● **WHAT THE TASK ASKS**
Using the entries that follow, report how many lines contain the word "Given". Only the number is wanted.

● **INPUT DATA**

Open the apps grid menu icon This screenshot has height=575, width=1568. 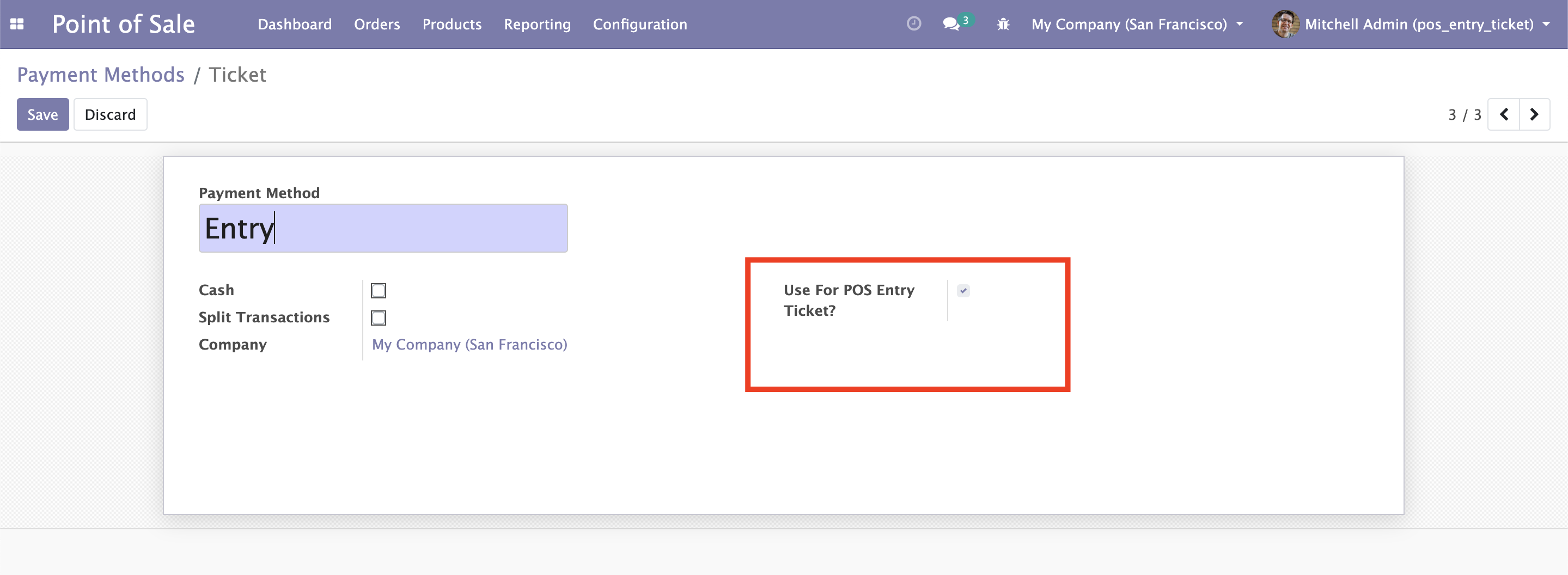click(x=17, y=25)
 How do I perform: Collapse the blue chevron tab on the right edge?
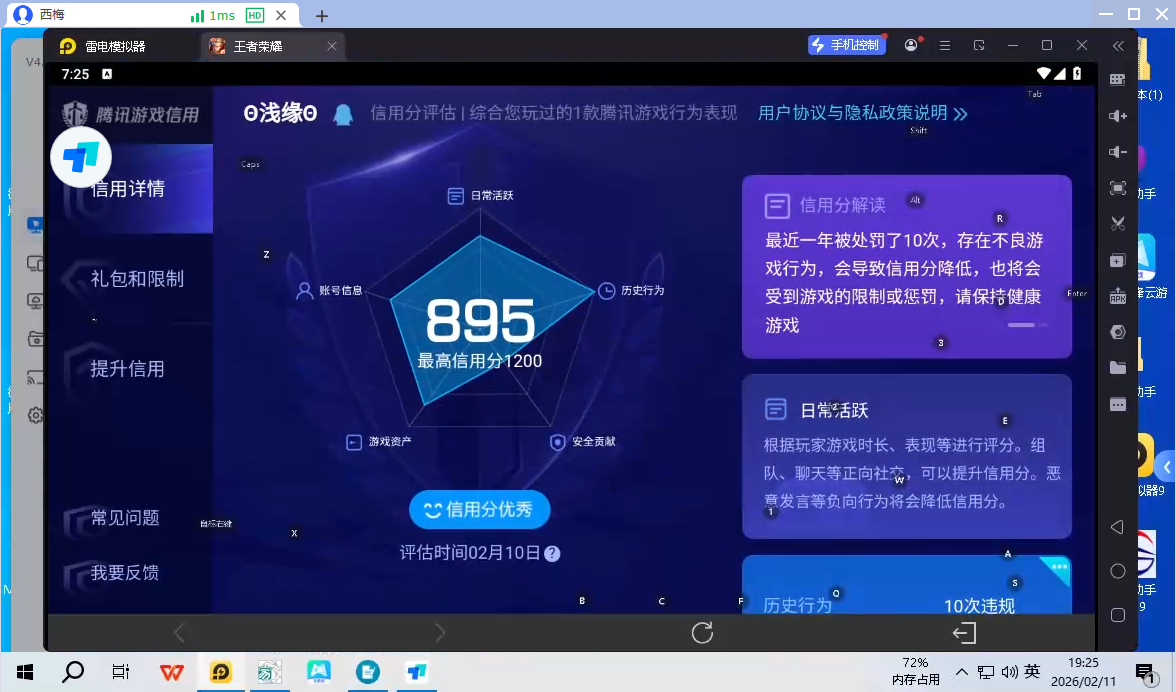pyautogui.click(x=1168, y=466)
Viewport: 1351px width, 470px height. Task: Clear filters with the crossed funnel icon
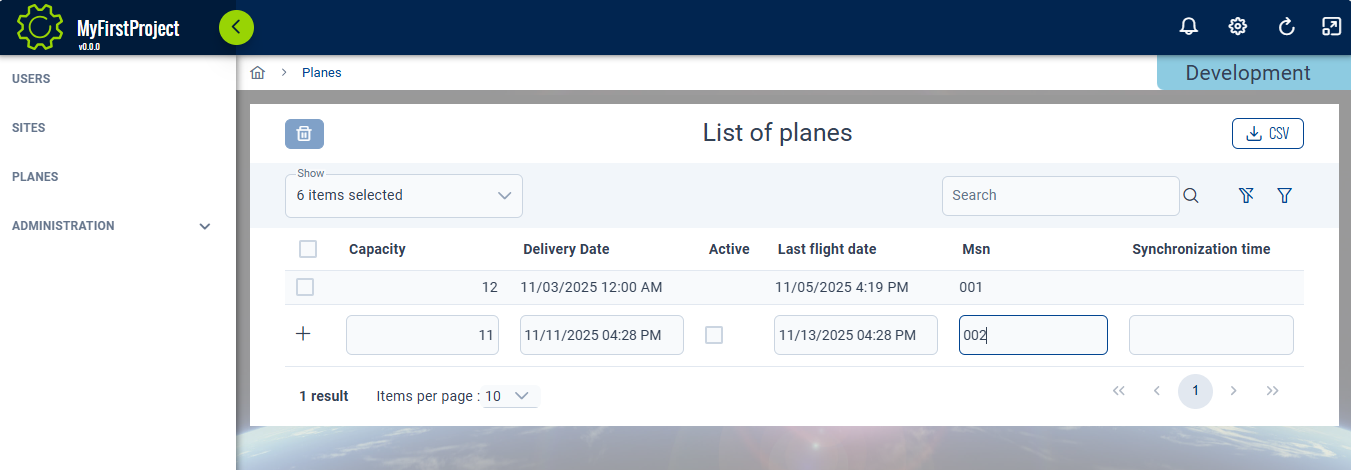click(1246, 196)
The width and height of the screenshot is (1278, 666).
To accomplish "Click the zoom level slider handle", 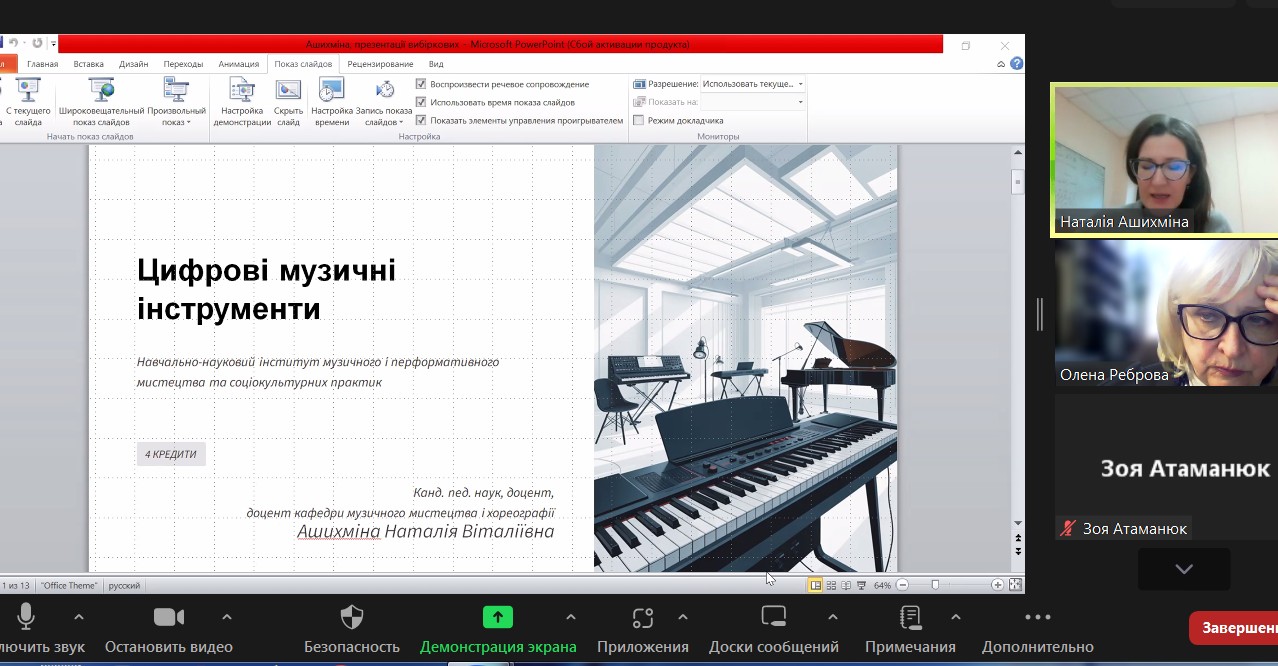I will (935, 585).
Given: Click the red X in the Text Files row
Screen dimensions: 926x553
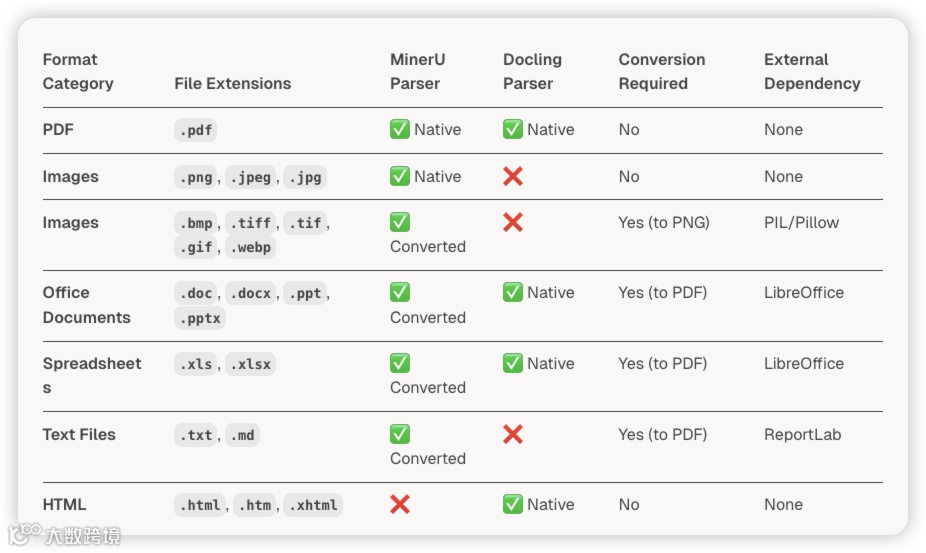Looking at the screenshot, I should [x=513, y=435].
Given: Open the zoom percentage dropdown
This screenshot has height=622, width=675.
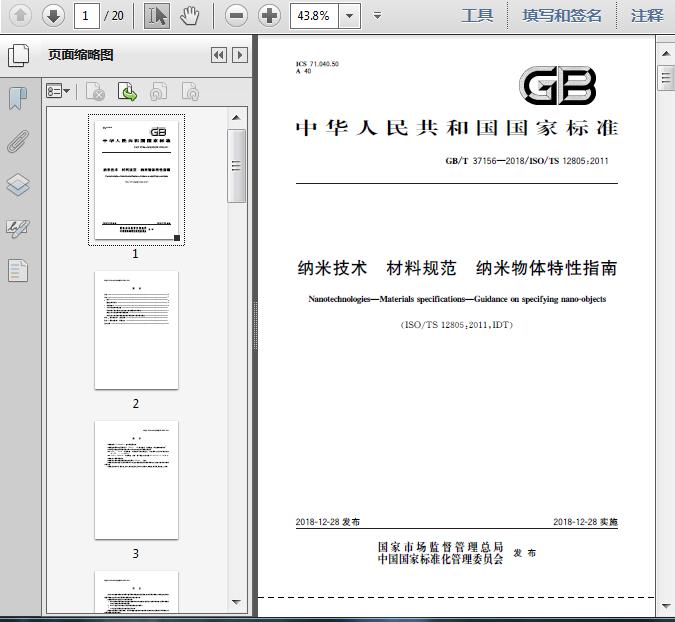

● **WRITTEN RESPONSE**
2